» DIRECTIONS:
Your task is to write out the full listing once more, exactly.

» EXTRACTED MATERIAL:
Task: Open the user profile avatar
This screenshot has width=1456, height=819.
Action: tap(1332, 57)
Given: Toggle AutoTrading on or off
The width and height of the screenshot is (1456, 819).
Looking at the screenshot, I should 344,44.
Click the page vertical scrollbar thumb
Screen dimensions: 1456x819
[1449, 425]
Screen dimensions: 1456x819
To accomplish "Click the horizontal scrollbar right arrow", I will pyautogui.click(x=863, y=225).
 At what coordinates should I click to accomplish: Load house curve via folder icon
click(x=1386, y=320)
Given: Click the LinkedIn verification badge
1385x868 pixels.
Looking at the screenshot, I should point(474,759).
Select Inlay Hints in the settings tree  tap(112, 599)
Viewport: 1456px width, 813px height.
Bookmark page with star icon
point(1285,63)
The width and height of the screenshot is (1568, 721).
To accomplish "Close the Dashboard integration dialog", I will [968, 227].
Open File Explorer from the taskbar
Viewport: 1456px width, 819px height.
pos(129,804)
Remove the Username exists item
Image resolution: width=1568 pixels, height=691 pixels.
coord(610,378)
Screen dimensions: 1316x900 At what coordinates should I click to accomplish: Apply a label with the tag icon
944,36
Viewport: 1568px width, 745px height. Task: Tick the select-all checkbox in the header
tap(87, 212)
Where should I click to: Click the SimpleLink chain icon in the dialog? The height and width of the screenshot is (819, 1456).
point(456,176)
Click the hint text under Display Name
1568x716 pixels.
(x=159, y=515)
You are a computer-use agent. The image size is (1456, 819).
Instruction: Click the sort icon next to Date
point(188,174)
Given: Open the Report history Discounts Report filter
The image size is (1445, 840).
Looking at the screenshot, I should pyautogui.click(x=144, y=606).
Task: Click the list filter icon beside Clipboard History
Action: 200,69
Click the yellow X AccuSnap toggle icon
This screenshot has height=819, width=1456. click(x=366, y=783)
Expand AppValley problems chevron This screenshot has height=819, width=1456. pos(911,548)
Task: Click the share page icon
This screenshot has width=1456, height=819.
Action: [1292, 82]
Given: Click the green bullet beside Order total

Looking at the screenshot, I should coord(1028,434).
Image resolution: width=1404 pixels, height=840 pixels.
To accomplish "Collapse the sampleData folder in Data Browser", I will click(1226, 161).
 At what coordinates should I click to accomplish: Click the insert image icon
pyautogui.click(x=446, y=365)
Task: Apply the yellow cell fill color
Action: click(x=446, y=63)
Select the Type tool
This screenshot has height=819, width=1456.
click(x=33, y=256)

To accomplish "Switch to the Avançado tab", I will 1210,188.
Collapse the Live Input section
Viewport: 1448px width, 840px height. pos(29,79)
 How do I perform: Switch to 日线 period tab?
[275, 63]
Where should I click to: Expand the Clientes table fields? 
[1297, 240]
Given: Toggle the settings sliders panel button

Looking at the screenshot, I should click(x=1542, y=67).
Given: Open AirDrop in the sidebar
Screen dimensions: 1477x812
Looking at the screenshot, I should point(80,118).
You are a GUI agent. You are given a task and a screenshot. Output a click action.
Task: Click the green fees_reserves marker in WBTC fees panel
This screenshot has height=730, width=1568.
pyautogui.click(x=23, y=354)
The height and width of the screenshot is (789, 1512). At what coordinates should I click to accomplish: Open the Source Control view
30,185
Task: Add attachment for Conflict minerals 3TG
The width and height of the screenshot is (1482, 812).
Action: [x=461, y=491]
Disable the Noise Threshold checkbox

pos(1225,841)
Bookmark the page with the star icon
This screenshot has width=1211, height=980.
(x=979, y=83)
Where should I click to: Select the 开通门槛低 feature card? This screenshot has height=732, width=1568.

» ANSWER FOR THE TASK:
Task: Open the user profile avatar
This screenshot has width=1456, height=819.
Action: tap(1332, 57)
Given: Toggle AutoTrading on or off
The width and height of the screenshot is (1456, 819).
Looking at the screenshot, I should 344,44.
Click the page vertical scrollbar thumb
Screen dimensions: 1456x819
[1449, 425]
Screen dimensions: 1456x819
To accomplish "Click the horizontal scrollbar right arrow", I will pyautogui.click(x=863, y=225).
 At what coordinates should I click to accomplish: Load house curve via folder icon
click(x=1386, y=320)
Given: Click the LinkedIn verification badge
1385x868 pixels.
Looking at the screenshot, I should point(474,759).
Select Inlay Hints in the settings tree  tap(112, 599)
Viewport: 1456px width, 813px height.
Bookmark page with star icon
point(1285,63)
The width and height of the screenshot is (1568, 721).
To accomplish "Close the Dashboard integration dialog", I will [968, 227].
Open File Explorer from the taskbar
Viewport: 1456px width, 819px height.
pos(129,804)
Remove the Username exists item
Image resolution: width=1568 pixels, height=691 pixels.
coord(610,378)
Screen dimensions: 1316x900 At what coordinates should I click to accomplish: Apply a label with the tag icon
944,36
Viewport: 1568px width, 745px height. Task: Tick the select-all checkbox in the header
tap(87, 212)
Where should I click to: Click the SimpleLink chain icon in the dialog? The height and width of the screenshot is (819, 1456).
point(456,176)
Click the hint text under Display Name
1568x716 pixels.
(x=159, y=515)
You are a computer-use agent. The image size is (1456, 819).
Instruction: Click the sort icon next to Date
point(188,174)
Given: Open the Report history Discounts Report filter
The image size is (1445, 840).
Looking at the screenshot, I should pyautogui.click(x=144, y=606).
Task: Click the list filter icon beside Clipboard History
Action: 200,69
Click the yellow X AccuSnap toggle icon
This screenshot has height=819, width=1456. click(x=366, y=783)
Expand AppValley problems chevron This screenshot has height=819, width=1456. pos(911,548)
Task: Click the share page icon
This screenshot has width=1456, height=819.
Action: [1292, 82]
Given: Click the green bullet beside Order total

Looking at the screenshot, I should coord(1028,434).
Image resolution: width=1404 pixels, height=840 pixels.
To accomplish "Collapse the sampleData folder in Data Browser", I will click(1226, 161).
 At what coordinates should I click to accomplish: Click the insert image icon
pyautogui.click(x=446, y=365)
Task: Apply the yellow cell fill color
Action: click(x=446, y=63)
Select the Type tool
This screenshot has height=819, width=1456.
click(x=33, y=256)

To accomplish "Switch to the Avançado tab", I will 1210,188.
Collapse the Live Input section
Viewport: 1448px width, 840px height. pos(29,79)
 How do I perform: Switch to 日线 period tab?
[275, 63]
Where should I click to: Expand the Clientes table fields? 
[1297, 240]
Given: Toggle the settings sliders panel button

Looking at the screenshot, I should click(x=1542, y=67).
Given: Open AirDrop in the sidebar
Screen dimensions: 1477x812
Looking at the screenshot, I should point(80,118).
You are a GUI agent. You are given a task and a screenshot. Output a click action.
Task: Click the green fees_reserves marker in WBTC fees panel
This screenshot has height=730, width=1568.
pyautogui.click(x=23, y=354)
The height and width of the screenshot is (789, 1512). At what coordinates should I click to accomplish: Open the Source Control view
30,185
Task: Add attachment for Conflict minerals 3TG
The width and height of the screenshot is (1482, 812).
Action: [x=461, y=491]
Disable the Noise Threshold checkbox

pos(1225,841)
Bookmark the page with the star icon
This screenshot has width=1211, height=980.
(x=979, y=83)
Where should I click to: Select the 开通门槛低 feature card? This screenshot has height=732, width=1568.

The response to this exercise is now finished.